My requirements for lunch are simple: healthy (meaning, balanced - carb, vegetable, and protein all representing), it's got to keep well (no soggy sandwiches), and it has to taste good when I put it in my face. That's it. Often for lunches I make nutritional compromises I wouldn't if I were making it for dinner, since I'm going to be eating it for several meals. In this recipe for example, I used smoked turkey sausage instead of linguica or chorizo in a traditional Portuguese caldo verde and subbed a yam in for one of the potatoes. Of course, neither of these "compromises" make it less tasty, in my opinion - just non-traditional.

Of course, I don't want to cash my whole Sunday working in the kitchen, so the simplicity of preparing soup is a definite boon. Spend ten minutes chopping things, get everything into the pot in some sort of reasonable order, then flop back onto the couch with your wienerdogs to rewind what you missed of Mother, May I Sleep with Danger?. Ah, Sunday.

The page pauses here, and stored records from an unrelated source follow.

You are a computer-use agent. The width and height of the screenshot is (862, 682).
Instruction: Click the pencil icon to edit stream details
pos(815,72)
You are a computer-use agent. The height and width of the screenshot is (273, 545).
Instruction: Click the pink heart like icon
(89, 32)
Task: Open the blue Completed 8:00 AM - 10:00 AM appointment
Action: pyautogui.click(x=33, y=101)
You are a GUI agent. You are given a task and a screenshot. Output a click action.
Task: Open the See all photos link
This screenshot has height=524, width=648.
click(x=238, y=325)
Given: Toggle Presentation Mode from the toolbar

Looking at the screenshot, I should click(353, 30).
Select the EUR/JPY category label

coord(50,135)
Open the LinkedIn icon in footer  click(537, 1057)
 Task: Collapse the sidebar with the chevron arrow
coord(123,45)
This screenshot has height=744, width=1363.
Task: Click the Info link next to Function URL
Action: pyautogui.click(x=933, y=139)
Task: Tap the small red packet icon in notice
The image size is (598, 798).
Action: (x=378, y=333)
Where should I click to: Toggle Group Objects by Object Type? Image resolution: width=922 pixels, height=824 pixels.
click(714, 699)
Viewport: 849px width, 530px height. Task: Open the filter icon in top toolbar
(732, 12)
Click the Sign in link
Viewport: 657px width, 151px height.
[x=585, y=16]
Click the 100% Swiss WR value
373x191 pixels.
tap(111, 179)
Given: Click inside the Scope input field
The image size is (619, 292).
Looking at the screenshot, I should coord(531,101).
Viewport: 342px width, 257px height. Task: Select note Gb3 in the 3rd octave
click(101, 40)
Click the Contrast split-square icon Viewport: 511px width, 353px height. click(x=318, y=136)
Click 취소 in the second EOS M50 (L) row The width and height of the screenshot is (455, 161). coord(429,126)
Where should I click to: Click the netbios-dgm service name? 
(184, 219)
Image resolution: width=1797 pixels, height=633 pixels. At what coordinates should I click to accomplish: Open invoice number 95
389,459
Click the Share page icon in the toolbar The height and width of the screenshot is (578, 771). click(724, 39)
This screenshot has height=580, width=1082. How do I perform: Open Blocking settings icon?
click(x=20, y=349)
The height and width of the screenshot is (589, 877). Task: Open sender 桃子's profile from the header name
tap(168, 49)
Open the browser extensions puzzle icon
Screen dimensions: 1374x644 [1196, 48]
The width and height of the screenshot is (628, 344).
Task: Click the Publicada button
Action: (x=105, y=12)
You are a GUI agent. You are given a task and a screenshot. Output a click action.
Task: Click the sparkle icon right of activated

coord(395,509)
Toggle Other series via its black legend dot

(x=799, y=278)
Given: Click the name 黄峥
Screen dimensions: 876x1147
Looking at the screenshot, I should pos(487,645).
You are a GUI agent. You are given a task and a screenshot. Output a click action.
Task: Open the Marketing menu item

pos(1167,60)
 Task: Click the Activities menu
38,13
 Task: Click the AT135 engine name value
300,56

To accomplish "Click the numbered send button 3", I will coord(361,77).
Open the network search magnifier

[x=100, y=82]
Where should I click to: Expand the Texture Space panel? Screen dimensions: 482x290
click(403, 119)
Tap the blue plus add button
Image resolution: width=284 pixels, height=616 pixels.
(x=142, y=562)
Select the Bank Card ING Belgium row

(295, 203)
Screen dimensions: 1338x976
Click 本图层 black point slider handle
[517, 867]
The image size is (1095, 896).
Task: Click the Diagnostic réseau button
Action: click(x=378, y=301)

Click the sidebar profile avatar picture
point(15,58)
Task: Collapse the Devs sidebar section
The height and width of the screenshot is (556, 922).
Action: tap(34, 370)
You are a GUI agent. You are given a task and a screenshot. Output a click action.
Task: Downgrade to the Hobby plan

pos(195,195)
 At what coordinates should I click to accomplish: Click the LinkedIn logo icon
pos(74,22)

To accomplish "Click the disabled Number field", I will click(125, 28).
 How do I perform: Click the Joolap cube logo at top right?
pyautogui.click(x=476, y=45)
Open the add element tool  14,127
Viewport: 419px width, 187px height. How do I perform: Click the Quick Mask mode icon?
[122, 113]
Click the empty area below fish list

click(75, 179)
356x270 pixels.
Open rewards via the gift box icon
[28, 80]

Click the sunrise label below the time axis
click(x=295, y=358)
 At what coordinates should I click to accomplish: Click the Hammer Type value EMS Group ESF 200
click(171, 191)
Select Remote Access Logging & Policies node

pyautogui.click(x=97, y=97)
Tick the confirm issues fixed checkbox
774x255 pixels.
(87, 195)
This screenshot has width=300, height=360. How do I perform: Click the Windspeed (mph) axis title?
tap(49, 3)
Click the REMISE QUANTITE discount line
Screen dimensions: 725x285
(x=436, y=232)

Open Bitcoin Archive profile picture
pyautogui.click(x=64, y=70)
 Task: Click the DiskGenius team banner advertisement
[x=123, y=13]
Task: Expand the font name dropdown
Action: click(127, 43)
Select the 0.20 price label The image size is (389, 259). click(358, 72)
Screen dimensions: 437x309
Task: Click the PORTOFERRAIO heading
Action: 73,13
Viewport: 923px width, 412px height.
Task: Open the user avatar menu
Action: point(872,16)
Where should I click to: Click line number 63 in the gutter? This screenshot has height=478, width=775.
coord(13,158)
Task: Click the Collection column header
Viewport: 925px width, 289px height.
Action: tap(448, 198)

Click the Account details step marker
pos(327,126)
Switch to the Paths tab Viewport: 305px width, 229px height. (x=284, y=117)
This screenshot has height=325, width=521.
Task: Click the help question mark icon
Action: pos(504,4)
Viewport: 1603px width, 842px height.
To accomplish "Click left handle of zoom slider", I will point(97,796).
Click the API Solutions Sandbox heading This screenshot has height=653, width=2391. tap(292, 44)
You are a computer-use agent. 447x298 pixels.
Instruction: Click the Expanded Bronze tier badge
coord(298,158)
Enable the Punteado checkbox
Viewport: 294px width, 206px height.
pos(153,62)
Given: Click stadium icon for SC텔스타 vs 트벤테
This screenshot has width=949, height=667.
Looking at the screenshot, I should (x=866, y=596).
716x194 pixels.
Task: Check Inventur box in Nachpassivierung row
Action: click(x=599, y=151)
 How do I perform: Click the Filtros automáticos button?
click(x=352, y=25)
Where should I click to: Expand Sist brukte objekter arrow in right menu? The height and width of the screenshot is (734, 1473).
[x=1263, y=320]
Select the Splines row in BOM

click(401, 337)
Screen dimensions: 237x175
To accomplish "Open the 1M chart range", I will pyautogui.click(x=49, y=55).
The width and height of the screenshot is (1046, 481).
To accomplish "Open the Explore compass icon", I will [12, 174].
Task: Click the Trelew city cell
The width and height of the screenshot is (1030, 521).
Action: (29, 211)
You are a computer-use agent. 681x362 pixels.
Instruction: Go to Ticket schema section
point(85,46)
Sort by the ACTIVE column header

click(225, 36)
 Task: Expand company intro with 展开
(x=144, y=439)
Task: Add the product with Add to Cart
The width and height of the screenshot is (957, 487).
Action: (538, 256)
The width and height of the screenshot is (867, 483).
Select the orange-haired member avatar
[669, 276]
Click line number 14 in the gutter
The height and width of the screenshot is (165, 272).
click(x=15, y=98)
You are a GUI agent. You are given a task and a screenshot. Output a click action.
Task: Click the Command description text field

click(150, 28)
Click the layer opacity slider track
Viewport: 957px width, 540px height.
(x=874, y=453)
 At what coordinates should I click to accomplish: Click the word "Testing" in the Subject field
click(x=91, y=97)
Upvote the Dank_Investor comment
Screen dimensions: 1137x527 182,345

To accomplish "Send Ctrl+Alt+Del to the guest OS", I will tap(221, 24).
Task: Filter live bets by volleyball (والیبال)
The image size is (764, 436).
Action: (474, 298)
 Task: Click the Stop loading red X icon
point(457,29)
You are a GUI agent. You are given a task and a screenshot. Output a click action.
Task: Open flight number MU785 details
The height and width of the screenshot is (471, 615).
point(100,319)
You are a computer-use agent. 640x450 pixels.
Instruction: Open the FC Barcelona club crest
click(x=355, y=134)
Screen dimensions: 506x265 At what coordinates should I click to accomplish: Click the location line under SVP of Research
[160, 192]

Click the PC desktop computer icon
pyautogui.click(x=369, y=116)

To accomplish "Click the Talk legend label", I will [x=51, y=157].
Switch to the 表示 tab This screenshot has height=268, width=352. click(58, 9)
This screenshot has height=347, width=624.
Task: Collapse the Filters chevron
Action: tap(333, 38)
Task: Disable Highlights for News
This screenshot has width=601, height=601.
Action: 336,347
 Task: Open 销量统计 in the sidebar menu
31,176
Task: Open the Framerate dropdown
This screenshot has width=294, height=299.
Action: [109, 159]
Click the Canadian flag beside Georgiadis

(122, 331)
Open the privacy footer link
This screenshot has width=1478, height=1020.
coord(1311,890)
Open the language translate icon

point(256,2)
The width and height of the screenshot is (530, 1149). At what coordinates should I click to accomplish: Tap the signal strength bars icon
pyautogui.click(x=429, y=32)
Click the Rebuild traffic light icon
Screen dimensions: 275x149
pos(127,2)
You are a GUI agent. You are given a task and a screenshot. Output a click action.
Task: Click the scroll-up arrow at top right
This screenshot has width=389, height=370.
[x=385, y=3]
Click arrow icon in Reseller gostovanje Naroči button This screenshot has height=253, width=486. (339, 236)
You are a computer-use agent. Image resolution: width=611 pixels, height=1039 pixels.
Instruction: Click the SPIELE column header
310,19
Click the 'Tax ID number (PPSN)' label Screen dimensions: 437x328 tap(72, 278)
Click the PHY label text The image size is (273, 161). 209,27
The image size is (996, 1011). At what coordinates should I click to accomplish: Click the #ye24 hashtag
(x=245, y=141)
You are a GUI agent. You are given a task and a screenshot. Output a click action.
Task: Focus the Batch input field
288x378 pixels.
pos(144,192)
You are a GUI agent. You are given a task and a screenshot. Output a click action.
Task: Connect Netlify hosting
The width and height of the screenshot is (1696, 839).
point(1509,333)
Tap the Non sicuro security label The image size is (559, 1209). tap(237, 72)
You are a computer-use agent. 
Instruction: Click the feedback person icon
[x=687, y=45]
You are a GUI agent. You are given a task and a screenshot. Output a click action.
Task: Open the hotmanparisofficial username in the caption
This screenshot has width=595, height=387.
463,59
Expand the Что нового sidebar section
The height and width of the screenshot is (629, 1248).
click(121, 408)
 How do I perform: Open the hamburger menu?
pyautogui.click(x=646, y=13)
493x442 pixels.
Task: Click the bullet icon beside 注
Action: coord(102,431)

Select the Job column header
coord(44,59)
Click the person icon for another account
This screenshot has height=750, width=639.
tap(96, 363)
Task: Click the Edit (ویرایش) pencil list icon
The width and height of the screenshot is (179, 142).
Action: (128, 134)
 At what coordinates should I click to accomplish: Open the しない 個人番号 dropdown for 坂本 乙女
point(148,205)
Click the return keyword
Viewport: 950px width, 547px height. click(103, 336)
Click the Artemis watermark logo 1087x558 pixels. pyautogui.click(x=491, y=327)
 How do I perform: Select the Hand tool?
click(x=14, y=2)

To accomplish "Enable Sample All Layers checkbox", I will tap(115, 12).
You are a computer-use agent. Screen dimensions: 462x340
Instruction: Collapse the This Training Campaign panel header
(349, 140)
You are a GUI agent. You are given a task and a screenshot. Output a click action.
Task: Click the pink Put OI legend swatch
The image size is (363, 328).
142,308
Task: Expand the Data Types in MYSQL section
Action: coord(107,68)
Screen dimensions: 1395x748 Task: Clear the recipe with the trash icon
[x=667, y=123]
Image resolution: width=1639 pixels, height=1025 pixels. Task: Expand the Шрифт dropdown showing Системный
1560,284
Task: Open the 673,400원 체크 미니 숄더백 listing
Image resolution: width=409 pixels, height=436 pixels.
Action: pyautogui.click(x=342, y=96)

8 ounces smoked sausage (or linguica, chorizo, whatever sausage you like), diced
1 medium onion, finely diced
3 cloves garlic, minced
2 tsp smoked paprika
~ 6 cups chicken stock (always low sodium, homemade if you have it - my freezer stockpile is getting low, will be time to make a new batch soon)
1 large russet potato, peeled and diced
1 large yam (pumpkin or winter squash would be good too), peeled and diced
1 or 2 bunches dark leafy greens (I used one purchased bunch of kale and a harvest from my ever-prolific Swiss chard), ripped to bite size pieces

Heat a tablespoon or two of olive oil in a large heavy-bottomed (lidded) pot, then begin to brown your sausage. Once it's all caramelized, add your onion and garlic and allow to sweat for a few minutes (if you're using an oilier sausage, I'd drain it before I added the onion and garlic). Then add your paprika, let toast for a minute or two, and dump in your chicken stock, potato, and yam. Mmm. I love yams. Yams are awesome. I digress. Season with kosher salt and freshly ground black pepper to taste. Bring to a simmer, cover, and allow to bubble softly away until the tubers are cooked, about half an hour. You can't really over-cook them, they just kind of melt and make the broth creamy and thick. At this point, start folding your greens into the soup. Let them wilt all the way in, adjust your liquid level if necessary with additional stock or water, and voila. You are done.

Serves 6. I found one serving a little light for lunch, so I sliced and toasted a baguette for dunking and now it's perfect.


  1. Mega dittos ;D Friggid basement needs warm food in July! This one looks fantastic ~ I'm definitely giving it a try! <3/miss you!

  2. Oh... and our (clearly understocked) Cost Plus does not have any variety of Gunslinger :/ So sad for me! :)

  3. I think yams are awesome also! This looks delish!

  4. My mom has the best sweet potato casserole in the world. Actually, you've had it at one of our basement potlucks!